MILAN (AP) -- Italians vote Sunday in a referendum on constitutional reforms that is being closely watched abroad to see if Italy becomes the next country to reject the political status quo.
Premier Matteo Renzi has said he will resign if the reforms are rejected, and opposition politicians have vowed to press for a new government if voters reject the proposed constitutional changes.
The premier made no comment as he voted in Pontassieve, a Tuscan town east of Florence, along with his wife, Agnese Landini. He is expected to return to Rome later this afternoon to watch the outcome of the vote.
The risk of political instability in Italy, Europe's fourth largest economy, has triggered market reaction before the vote, with bank stocks sinking and the borrowing costs on sovereign debt rising.
European partners were closely monitoring the vote, which comes on the same day as a runoff in Austria that could put a right-wing populist in power for the first time since World War II.
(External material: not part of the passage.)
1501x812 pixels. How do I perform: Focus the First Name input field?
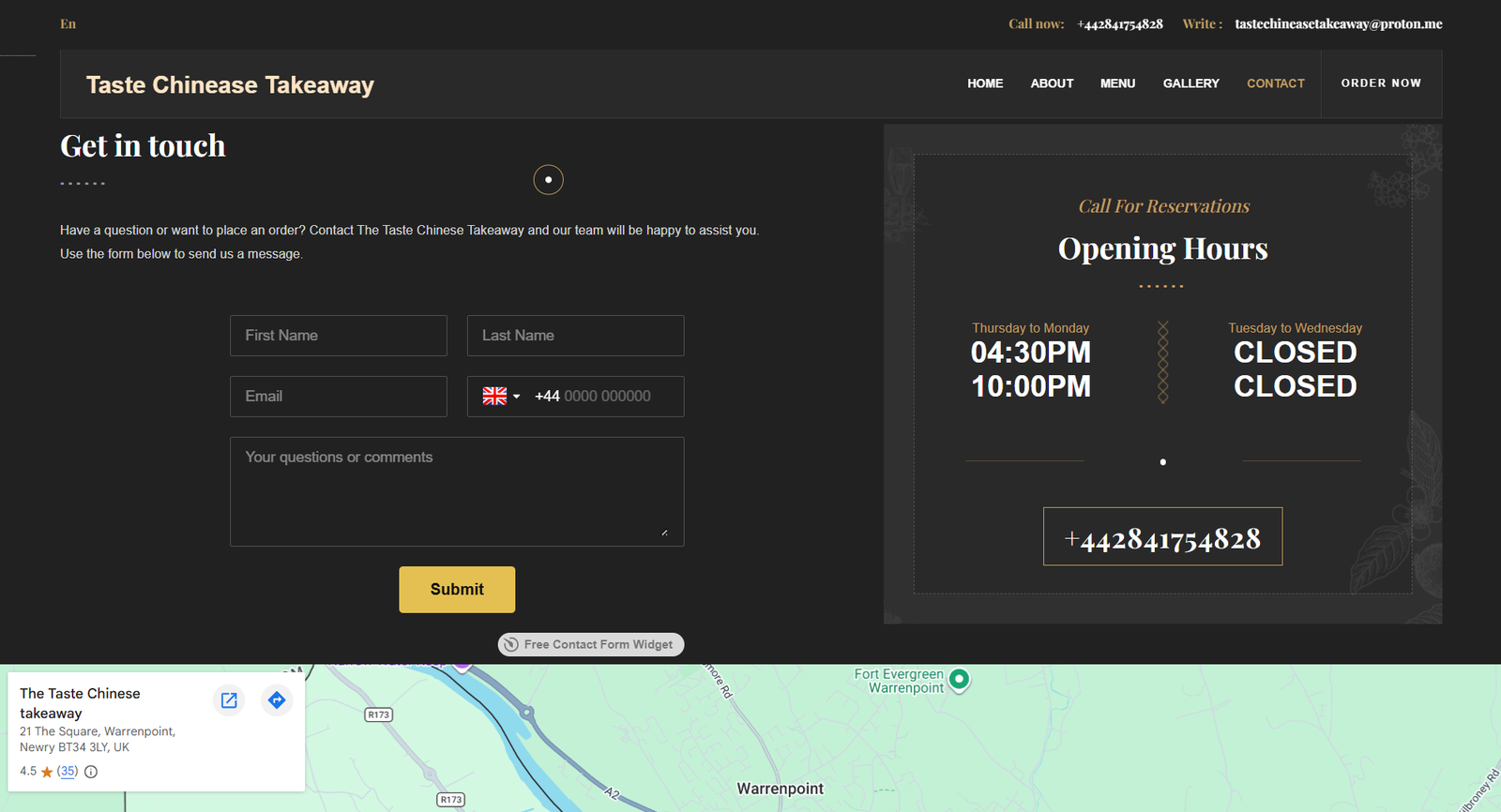[339, 336]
A headline in the Frankfurter Allgemeine Zeitung said Renzi's "arrogance is his shortcoming," noting that "Europe is at stake" in the vote. The Guardian noted that the referendum was among a series of votes in Europe that could "conceivably herald the end of the European project in its current form."
Presidential election is being held in Austria, after results of the May voting were annulled. The European nation is once again choosing between the former Green Party leader Alexander Van der Bellen and Norbert Hofer, who is running for the right-wing Freedom Party (FPO).
The rerun vote was ordered by Austria's Constitutional Court after the previous presidential election, held on May 22, was disputed following complaints of irregularities. The initial election saw the former Greens’ leader, Van der Bellen win with 50.3 percent of the vote, compared to Hofer’s 49.7 percent, with only 31,000 votes separating the candidates.
The Freedom Party complained of procedural irregularities with regard to the absentee vote count, with the highest court having later confirmed the claim.
The country has officially been without a president since July 8, when its previous leader, Heinz Fischer, stepped down. Even a rerun date had to be rescheduled by two months, following more complaints of irregularities with postal votes.
Back in spring, both candidates were neck-and-neck in national polls almost all the way up to the election day. Van der Bellen, who ran as an independent endorsed by the Green Party, was considered a firm favorite, but Hofer unexpectedly won the first round, having paved the way for the runoff.
Despite some analysts saying that the disputed postal votes might have likely been in Van der Bellen's favor, as the majority of them are cast by expatriates who tend to prefer open-border and pro-EU policies, others argue that the situation in the world has changed and Hofer might benefit from the so-called "Trump momentum."
The big question is whether or not the Austrian election will be rigged once again.
Hofer told RT yesterday he wants to bring an end the sanctions placed on Russia.
That would go a long way towards halting the Cold War program EU bureaucrats have been pushing in concert with Neocons in the US.